WORK REQUIRED: Among the entries below, find the line with "Click the purple NIFTYMID legend dot", then quote it and each following line up to and including the line with "Task: Click the heart icon on Maria's lid", and nothing else.

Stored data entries
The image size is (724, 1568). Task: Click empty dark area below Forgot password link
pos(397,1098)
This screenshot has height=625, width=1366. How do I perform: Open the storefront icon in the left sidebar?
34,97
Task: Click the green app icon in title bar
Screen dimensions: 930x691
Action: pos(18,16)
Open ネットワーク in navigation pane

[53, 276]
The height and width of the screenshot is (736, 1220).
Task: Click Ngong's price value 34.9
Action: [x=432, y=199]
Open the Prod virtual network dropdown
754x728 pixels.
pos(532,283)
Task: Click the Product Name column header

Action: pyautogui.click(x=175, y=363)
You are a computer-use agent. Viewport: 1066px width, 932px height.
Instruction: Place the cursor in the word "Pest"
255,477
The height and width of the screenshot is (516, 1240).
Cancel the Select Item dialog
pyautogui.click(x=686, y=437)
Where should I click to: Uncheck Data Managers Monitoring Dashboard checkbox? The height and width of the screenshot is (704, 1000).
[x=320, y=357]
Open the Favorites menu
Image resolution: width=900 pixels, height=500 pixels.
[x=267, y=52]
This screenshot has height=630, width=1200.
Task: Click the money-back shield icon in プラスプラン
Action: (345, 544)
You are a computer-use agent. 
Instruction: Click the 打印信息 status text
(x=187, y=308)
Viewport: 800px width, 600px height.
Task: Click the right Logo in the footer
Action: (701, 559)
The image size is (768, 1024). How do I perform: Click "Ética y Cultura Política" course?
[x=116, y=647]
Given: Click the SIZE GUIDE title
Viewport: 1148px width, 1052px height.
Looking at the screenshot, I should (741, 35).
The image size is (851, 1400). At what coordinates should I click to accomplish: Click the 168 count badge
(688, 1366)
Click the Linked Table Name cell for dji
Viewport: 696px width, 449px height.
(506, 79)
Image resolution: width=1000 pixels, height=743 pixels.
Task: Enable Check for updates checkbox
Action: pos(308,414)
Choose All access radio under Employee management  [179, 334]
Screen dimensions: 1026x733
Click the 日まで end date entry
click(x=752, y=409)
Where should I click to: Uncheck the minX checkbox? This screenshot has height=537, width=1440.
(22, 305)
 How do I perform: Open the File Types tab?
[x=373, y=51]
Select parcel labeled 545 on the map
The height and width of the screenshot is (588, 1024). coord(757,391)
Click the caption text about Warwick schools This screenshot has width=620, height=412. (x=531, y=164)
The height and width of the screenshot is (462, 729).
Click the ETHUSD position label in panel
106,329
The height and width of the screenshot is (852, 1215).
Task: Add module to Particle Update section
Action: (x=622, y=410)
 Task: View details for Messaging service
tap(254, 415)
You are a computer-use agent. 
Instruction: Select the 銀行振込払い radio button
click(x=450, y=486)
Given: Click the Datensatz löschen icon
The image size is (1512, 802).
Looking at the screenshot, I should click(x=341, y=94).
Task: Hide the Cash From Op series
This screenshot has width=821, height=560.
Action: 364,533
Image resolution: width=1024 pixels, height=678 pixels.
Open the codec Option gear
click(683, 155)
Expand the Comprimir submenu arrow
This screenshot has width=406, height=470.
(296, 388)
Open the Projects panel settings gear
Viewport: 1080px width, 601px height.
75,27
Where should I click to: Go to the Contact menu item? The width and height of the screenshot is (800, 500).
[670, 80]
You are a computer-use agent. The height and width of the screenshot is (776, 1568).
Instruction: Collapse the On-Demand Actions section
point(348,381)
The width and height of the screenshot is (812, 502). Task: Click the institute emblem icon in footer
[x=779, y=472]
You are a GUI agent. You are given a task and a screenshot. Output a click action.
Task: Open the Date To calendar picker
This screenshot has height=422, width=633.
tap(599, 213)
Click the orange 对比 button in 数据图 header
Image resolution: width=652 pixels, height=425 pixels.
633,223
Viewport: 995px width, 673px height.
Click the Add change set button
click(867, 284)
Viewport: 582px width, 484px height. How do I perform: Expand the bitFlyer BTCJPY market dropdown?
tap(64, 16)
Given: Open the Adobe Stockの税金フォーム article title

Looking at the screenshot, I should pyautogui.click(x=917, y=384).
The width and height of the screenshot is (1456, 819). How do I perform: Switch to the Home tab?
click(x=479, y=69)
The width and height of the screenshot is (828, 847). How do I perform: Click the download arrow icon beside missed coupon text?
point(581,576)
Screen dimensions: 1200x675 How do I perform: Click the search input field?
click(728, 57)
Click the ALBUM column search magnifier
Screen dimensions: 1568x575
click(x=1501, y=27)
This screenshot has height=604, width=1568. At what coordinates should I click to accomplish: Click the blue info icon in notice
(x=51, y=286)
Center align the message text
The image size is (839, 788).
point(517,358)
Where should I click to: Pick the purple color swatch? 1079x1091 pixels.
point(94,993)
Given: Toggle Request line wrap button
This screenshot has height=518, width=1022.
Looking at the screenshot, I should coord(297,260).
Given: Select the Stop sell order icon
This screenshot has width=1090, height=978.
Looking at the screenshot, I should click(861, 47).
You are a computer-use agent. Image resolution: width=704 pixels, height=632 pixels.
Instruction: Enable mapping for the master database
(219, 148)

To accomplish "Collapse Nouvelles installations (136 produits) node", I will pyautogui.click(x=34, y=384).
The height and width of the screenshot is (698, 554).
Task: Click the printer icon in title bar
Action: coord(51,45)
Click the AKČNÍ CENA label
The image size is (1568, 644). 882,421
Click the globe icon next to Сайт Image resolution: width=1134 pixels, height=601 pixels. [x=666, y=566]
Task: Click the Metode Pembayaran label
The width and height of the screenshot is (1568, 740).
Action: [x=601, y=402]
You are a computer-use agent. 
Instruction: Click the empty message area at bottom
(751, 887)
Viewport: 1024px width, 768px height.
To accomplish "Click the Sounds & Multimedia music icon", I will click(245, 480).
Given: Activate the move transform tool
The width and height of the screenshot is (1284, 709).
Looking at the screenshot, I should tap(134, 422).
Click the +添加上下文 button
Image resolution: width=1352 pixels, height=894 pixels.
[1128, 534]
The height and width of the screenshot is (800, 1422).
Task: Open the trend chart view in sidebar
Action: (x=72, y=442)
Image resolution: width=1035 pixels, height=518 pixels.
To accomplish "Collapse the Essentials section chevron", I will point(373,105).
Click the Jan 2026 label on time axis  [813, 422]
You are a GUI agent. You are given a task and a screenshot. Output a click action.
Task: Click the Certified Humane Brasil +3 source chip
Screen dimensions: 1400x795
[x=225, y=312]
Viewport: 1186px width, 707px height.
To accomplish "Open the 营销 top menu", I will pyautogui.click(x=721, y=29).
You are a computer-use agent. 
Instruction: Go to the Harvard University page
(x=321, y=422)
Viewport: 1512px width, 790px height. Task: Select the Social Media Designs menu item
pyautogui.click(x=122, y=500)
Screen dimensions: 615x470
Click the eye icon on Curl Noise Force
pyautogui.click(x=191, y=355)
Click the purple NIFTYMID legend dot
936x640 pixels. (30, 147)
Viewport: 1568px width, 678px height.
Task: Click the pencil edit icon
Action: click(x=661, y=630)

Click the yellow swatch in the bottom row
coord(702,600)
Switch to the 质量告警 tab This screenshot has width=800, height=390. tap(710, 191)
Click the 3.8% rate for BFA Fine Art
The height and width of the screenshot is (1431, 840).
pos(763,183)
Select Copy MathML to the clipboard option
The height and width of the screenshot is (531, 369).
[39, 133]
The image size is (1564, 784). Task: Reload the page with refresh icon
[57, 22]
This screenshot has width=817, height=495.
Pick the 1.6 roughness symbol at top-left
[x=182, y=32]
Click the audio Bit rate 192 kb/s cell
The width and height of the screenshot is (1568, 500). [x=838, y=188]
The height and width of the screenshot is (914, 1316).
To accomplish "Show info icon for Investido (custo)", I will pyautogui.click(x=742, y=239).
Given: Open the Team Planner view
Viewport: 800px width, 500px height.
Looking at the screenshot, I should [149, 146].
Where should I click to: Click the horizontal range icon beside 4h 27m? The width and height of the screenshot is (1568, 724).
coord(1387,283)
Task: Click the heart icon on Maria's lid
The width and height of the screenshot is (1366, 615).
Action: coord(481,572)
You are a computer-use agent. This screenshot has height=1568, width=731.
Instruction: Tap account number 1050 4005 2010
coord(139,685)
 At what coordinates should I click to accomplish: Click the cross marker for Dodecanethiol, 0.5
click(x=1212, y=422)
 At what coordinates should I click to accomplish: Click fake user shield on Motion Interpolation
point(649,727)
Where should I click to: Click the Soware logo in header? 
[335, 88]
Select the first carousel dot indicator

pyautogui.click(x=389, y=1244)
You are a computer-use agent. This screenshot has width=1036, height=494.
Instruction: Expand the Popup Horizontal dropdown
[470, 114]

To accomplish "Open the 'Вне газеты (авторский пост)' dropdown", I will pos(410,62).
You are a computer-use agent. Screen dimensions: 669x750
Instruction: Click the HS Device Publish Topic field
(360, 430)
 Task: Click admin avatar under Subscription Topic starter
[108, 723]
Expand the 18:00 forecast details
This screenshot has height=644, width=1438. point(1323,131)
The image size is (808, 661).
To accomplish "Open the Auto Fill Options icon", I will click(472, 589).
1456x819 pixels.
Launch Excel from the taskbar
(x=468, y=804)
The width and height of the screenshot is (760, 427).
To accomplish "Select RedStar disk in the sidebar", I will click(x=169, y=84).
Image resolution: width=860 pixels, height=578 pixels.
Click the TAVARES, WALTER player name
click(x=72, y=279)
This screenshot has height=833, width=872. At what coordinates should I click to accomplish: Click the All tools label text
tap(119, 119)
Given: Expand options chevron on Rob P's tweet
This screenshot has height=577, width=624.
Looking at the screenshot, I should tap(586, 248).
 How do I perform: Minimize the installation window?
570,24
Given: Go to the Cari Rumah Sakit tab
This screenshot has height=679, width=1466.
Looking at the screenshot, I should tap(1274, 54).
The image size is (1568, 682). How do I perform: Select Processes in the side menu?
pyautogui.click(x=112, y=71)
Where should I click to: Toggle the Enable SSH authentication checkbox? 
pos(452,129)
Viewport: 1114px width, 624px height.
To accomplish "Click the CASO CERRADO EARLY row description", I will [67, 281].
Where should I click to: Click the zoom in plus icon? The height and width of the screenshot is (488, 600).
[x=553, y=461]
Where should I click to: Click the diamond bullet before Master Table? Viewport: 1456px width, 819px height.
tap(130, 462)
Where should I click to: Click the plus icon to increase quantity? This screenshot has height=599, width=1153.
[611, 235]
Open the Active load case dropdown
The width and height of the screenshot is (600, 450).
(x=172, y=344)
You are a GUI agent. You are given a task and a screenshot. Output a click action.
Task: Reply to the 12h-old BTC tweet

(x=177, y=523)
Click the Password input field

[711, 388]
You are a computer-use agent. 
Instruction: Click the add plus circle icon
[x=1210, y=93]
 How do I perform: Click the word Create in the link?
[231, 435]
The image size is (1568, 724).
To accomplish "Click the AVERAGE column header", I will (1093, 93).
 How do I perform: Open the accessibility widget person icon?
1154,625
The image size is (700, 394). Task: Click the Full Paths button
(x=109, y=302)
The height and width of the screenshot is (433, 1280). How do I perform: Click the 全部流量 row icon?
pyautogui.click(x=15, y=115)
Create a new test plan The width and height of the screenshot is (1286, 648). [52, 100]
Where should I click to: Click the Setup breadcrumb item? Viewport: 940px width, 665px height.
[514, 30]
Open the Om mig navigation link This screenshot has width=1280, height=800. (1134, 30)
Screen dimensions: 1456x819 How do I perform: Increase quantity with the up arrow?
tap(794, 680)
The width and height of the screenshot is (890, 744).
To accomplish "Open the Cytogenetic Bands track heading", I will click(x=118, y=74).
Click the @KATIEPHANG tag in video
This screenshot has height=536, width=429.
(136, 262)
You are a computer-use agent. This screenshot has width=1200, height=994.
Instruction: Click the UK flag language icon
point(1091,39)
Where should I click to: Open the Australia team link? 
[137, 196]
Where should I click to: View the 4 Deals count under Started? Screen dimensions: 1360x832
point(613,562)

YOUR RESPONSE:
Click the purple NIFTYMID legend dot
936x640 pixels. (30, 147)
Viewport: 1568px width, 678px height.
Task: Click the pencil edit icon
Action: click(x=661, y=630)

Click the yellow swatch in the bottom row
coord(702,600)
Switch to the 质量告警 tab This screenshot has width=800, height=390. tap(710, 191)
Click the 3.8% rate for BFA Fine Art
The height and width of the screenshot is (1431, 840).
pos(763,183)
Select Copy MathML to the clipboard option
The height and width of the screenshot is (531, 369).
[39, 133]
The image size is (1564, 784). Task: Reload the page with refresh icon
[57, 22]
This screenshot has width=817, height=495.
Pick the 1.6 roughness symbol at top-left
[x=182, y=32]
Click the audio Bit rate 192 kb/s cell
The width and height of the screenshot is (1568, 500). [x=838, y=188]
The height and width of the screenshot is (914, 1316).
To accomplish "Show info icon for Investido (custo)", I will pyautogui.click(x=742, y=239).
Given: Open the Team Planner view
Viewport: 800px width, 500px height.
Looking at the screenshot, I should [149, 146].
Where should I click to: Click the horizontal range icon beside 4h 27m? The width and height of the screenshot is (1568, 724).
coord(1387,283)
Task: Click the heart icon on Maria's lid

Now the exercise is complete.